From $400,000 in funding for a national initiative aimed at expanding two-spirit advocacy, to $239,000 to improve LGBTQ youth housing access in the Prairies, 76 community groups are being sent nearly $15 million from the federal Liberals to help build up their capacity to do things like hire staff and solidify organizational structures.
Minister of Diversity and Inclusion and Youth Bardish Chagger and Minister for Women and Gender Equality Maryam Monsef made the announcement Thursday morning, after the call for proposals went live last spring.
Known as the LGBTQ2 Community Capacity Fund and first announced in the 2019 federal budget, the intent is to put federal dollars towards strengthening organizations that are focused on advancing equality among Canadians of all sexual orientations, gender identities and gender expressions.
In Atlantic Canada, eight organizations are receiving a combined $1.5 million in funds.

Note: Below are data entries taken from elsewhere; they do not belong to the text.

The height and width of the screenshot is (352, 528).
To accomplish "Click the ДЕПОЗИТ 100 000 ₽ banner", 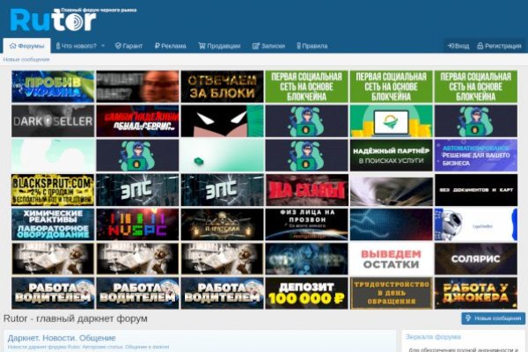I will 306,293.
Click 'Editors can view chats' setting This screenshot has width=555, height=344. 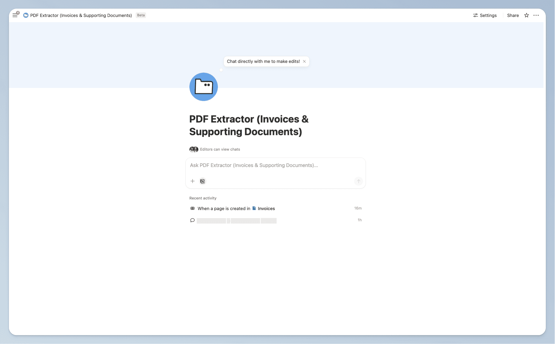(x=220, y=149)
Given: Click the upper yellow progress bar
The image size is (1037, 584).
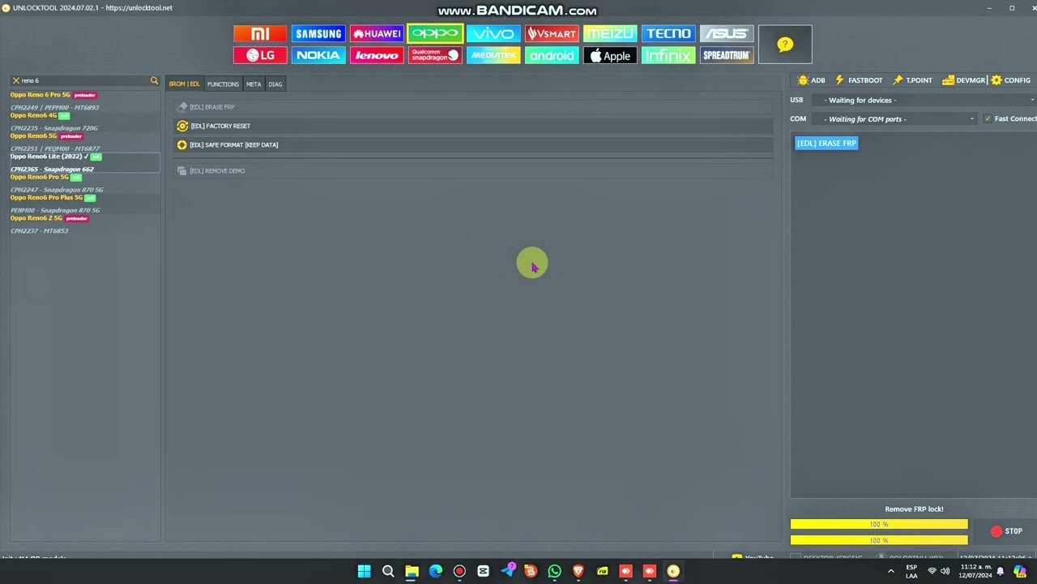Looking at the screenshot, I should pyautogui.click(x=879, y=524).
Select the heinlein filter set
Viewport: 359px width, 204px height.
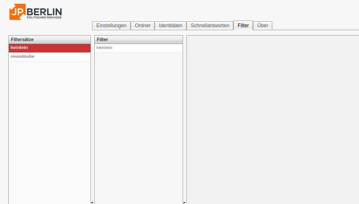(x=49, y=48)
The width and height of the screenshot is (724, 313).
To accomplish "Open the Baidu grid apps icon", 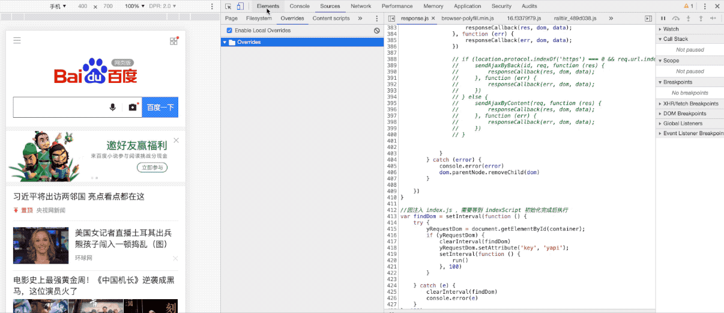I will pos(173,41).
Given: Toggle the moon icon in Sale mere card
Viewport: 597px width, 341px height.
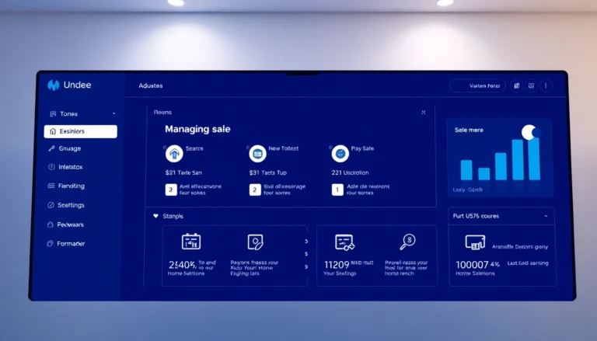Looking at the screenshot, I should [529, 133].
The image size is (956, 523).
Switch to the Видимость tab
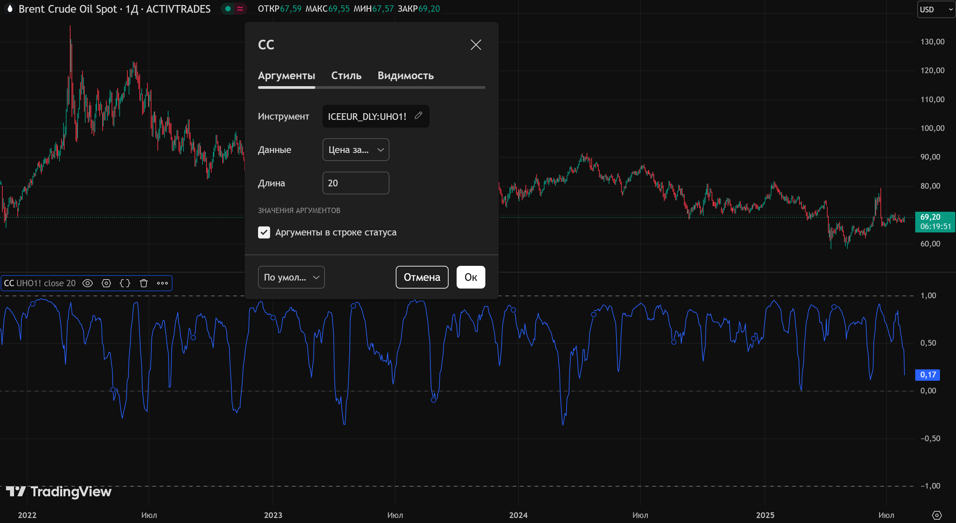tap(405, 76)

This includes a project to create a network of service providers in Newfoundland and Labrador, and an initiative to develop culturally-relevant resources for underrepresented queer youth in Nova Scotia.
Nineteen Quebec organizations are being given a combined $3.6 million in funding, including to consultation projects to better understand the challenges of marginalized LGBTQ families, and specific needs of the province’s trans communities.
In Ontario, 26 groups are receiving a combined $4 million in funding. The money will go towards projects such as making long-term care homes, rehabilitation centres, and retirement homes more inclusive in Windsor, Ont., and to improve community programs in several cities and towns such as improving access to gender-affirming medical care.
Eleven community groups in the Prairies are being given a combined $2.5 million in funds, including groups focused on francophone queer communities and to develop new LGBTQ centres in the region.
And, 12 organizations in British Columbia and the territories are receiving a total of $3 million, to boost area pride celebrations and engage racialized voices within communities.
While this funding is largely going to groups that want to build up their organizational structures, the federal government is facing calls for additional supports in other areas, such as for LGBTQ business owners, and for increased mental health funding.
The long-promised end of the blood donation ban for gay men and some other folks in the LGBTQ community also remains in place, years after Prime Minister Justin Trudeau vowed it’d be eradicated.
The federal government is in the process of creating an LGBTQ-specific “action plan” and has been seeking feedback to “better understand” the lived realities of queer Canadians, through a survey. Submissions are being accepted until the end of this month.